# DOCUMENT SECTION
• • • • •
Ultimately this is a story about finding balance, between a traumatic past and a hopeful future, between individual and communal identity, between colonizing forces and indigenous cultures, and between the land and sea itself. It is also about remembering.

"Remember. […] That was all remembering was, prodding them lest they try to move on from things that should not be moved on from. Forgetting is not the same as healing.” - Yetu

"One can only go so long without asking, ‘Who am I? Where do I come from? What does all this mean? What is being? What came before me, and what might come after?’ Without answers there is only a hole, a whole where a history should be that takes the shape of an endless longing. We are cavities.” - Amamba

Yetu bears all of her people’s generational trauma, that is her role as ‘memory keeper’ in a society where long-term memory has largely been erased to give her people the freedom to thrive in the present unhindered by a painful past. She is their matriarch, but she is ill-suited for the role.
Out of an instinct for self-preservation, being unable to hold all of her peoples’ pain alone, she ultimately is the one to bring the wisdom of balance to the Wajinru.
 

"She couldn’t determine which was worse, the pain of the ancestors or the pain of the living. Both fed off her.”

"She learned how to make an inch for herself.”

"She touched each one of them, figuring out how each Wajinru was outside of the oneness the remembrance brought. That mattered. Who each of them was mattered as much as who all of them were together.”

"They could bear it all together.”

It is also a story about the function of memory in culture-making and identity.
• • • • •
# EXTRACTED DATA
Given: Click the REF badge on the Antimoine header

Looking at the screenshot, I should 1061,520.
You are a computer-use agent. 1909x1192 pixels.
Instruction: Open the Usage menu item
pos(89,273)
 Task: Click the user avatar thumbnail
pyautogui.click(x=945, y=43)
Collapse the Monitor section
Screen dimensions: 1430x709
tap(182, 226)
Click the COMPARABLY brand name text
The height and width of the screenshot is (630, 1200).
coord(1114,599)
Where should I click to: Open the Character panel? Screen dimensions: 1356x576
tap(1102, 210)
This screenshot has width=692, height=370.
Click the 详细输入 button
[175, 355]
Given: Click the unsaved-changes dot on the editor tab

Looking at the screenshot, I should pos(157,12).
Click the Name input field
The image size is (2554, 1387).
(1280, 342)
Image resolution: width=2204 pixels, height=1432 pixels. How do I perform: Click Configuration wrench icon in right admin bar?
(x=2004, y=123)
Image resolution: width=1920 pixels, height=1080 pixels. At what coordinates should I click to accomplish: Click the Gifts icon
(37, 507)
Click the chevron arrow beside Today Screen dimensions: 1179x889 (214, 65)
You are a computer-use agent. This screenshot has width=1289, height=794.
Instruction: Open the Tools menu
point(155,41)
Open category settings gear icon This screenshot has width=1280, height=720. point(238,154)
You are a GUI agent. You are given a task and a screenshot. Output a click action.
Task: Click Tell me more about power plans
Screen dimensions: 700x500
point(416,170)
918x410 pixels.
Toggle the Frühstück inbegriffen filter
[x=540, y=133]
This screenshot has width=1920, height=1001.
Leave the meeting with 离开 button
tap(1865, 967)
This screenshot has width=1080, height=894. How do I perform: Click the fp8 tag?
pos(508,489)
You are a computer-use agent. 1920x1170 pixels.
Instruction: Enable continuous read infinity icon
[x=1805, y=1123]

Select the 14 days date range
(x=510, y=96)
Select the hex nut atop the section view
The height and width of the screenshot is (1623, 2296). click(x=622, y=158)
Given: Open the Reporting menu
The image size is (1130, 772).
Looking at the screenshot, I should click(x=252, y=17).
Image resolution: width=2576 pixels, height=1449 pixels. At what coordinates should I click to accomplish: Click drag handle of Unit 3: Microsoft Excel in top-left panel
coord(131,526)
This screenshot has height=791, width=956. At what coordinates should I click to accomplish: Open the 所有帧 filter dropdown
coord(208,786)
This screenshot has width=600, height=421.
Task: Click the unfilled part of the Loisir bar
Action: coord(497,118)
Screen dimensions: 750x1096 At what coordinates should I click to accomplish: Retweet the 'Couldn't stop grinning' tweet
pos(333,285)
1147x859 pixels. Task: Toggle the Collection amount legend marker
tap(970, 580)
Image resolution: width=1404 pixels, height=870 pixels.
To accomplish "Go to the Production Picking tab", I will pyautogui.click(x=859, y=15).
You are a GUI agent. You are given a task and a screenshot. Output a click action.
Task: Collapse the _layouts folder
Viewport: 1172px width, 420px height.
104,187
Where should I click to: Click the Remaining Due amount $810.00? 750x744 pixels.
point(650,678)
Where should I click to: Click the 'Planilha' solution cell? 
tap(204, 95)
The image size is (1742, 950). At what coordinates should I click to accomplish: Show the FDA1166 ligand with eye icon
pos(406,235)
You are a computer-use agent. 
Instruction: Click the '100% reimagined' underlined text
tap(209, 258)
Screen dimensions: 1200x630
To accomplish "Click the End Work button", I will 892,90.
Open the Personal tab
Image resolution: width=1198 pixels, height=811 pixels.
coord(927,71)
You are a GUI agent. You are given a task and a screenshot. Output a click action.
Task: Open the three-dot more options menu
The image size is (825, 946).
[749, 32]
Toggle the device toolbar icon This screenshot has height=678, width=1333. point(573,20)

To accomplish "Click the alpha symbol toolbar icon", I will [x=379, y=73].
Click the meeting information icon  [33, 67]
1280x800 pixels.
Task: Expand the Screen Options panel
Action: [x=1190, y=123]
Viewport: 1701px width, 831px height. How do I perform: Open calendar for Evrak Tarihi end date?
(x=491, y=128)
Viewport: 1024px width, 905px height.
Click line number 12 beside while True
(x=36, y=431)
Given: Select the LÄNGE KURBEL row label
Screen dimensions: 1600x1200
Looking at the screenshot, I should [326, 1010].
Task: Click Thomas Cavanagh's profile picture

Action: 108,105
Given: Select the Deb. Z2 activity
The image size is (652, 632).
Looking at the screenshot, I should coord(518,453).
• • • • •
# PROBLEMS AND TASKS
1) Print everything in the review about Yetu and the Wajinru from "Out of an instinct" down to "to the Wajinru.".
2) According to the review about Yetu and the Wajinru, why has long-term memory largely been erased in Yetu's society?
3) Pick up the review about Yetu and the Wajinru at the point where it stops, and keep writing it.
The listing has no connection to the review about Yetu and the Wajinru.

# RESULTS OF THE TASKS
1)
Out of an instinct for self-preservation, being unable to hold all of her peoples’ pain alone, she ultimately is the one to bring the wisdom of balance to the Wajinru.

2) It was erased to give her people the freedom to thrive in the present, unhindered by a painful past.

3)
One poignant detail is that Yetu and her romantic human interest, Oori, turn out to have come from the same distant ancestors. When Oori’s homeland is swallowed up by the sea, their history washed away, both characters lost something deep and sacred. However, they gained something as well, in the relationship they chose to forge in the present together.
 

In the afterward, The Deep is described as “a game of cumulative telephone.” The concept began as a song and was adapted over time by different musical groups until this novelization was produced.

“Each new telling of The Deep has been productive rather than destructive, and each new iteration has been carried out with admiration for the previous, […] happily taking on adaptations of each new interpreter into the future.”

This is a wonderful description of culture-making, the turning of ‘I’ into ‘we’, of carrying our stories, traumas, and longings together, erasing loneliness in the context of a communal tribe. It is forming collective memory, adapting a shared history into a cohesive perspective, a meaningful and unifying mythology.

"The living put their own mark on the dead.”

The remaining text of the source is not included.